The blockchain firm submitted its response on Aug. 5, addressing concerns about regulatory overreach and vague definitions that could stifle innovation across the digital asset space.
The comments come in response to the Senate’s call for feedback on the draft of the Responsible Financial Innovation Act of 2025, which was released on July 22.
The bill aims to modernize crypto oversight by expanding regulatory tools, improving consumer protections, and providing clearer classification rules for digital assets.
Ripple highlight concerns
One of Ripple’s key concerns is the bill’s treatment of “ancillary assets,” a vague term that could place many digital tokens under SEC jurisdiction.
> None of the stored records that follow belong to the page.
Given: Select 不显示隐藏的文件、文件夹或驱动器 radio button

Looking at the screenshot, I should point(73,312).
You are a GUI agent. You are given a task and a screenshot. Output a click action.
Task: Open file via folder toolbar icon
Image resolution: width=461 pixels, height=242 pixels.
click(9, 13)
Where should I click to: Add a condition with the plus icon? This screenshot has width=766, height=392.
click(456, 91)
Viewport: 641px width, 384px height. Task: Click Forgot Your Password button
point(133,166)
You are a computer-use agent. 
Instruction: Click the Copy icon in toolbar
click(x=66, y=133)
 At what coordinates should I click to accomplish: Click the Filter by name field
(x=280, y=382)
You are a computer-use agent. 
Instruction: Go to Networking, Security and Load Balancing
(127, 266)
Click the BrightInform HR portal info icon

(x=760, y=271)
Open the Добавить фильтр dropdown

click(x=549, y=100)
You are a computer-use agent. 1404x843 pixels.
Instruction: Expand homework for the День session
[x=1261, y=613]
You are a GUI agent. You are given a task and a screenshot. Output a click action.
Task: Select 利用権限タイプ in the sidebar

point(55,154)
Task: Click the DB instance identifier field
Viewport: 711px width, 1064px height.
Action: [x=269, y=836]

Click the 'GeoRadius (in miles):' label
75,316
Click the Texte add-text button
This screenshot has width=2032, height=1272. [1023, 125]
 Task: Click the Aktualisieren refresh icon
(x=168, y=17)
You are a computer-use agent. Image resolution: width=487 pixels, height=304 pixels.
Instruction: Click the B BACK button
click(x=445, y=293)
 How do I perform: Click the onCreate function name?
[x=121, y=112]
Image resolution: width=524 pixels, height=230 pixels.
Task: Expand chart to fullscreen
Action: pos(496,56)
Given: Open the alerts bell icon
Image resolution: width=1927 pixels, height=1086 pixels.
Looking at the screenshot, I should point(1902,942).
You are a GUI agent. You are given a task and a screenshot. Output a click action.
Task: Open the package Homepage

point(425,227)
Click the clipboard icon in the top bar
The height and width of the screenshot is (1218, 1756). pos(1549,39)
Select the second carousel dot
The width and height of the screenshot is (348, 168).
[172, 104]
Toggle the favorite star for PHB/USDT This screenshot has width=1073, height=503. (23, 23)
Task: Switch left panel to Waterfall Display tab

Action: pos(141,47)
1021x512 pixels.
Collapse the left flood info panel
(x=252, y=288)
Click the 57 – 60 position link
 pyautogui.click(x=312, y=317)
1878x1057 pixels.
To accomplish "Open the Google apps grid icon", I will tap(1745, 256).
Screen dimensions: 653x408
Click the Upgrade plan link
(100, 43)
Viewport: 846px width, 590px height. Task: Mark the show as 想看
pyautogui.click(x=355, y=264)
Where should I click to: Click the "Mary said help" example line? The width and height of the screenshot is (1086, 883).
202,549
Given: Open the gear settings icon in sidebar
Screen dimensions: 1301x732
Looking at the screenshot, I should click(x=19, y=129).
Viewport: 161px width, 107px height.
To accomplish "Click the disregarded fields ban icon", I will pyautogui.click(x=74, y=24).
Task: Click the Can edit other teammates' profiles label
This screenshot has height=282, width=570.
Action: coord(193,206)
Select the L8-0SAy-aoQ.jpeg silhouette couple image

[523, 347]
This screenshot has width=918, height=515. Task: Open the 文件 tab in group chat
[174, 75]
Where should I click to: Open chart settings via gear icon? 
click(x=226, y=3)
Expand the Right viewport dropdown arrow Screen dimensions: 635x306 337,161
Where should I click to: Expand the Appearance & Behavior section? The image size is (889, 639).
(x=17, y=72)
The company warns that this could lead future SEC leadership to interpret the regulations loosely, potentially enforcing policies that undermine the growth of the crypto space.
According to the firm:
“This approach could subject long-established, widely traded tokens operating on open and permissionless networks, including ETH, SOL, and XRP, to perpetual SEC oversight, even when current or future transactions bear none of the hallmarks of a securities offering.”
Moreover, Ripple emphasized that assets tied to past investment contracts should not be perpetually subject to SEC jurisdiction.
The company argues that the SEC’s authority should be limited to the specific transaction in question, not extended to future trades of the asset.
The firm noted:
“The approach taken by the draft provides a backdoor to assert jurisdiction over present-day transactions based on conduct that is either irrelevant to the transaction at issue or barred from enforcement by fundamental legal protections.”
Considering this, Ripple proposed a fixed time period for SEC jurisdiction over tokens initially sold as part of an investment contract.
The company also called for Congress to clarify the application of the Howey Test, a standard used to determine whether an asset is a security, ensuring it is consistently applied without leaving room for subjective interpretations that could destabilize the market.
It added:
“If Congress intends to codify the Howey test, it should do so in a way that prevents misuse or manipulation by the SEC.”
Calls for legal clarity
In addition to concerns over SEC powers, Ripple urged lawmakers to provide clear guidelines on which blockchain activities, such as staking, mining, and governance, should be regulated as securities.
The company argued that uncertainty surrounding these activities could discourage innovation and hinder the broader adoption of blockchain technologies.
It stated:
“To avoid misapplication of the Howey test, it should be explicitly stated that ‘entrepreneurial or managerial efforts’ do not include core network functions or routine administrative services.”
Meanwhile, Ripple also supported a provision in the bill aimed at protecting tokens actively traded for at least five years, suggesting it could offer protection from retroactive enforcement.
The RLUSD issuer believes this would provide more predictability and stability for established digital assets while helping the industry move forward confidently.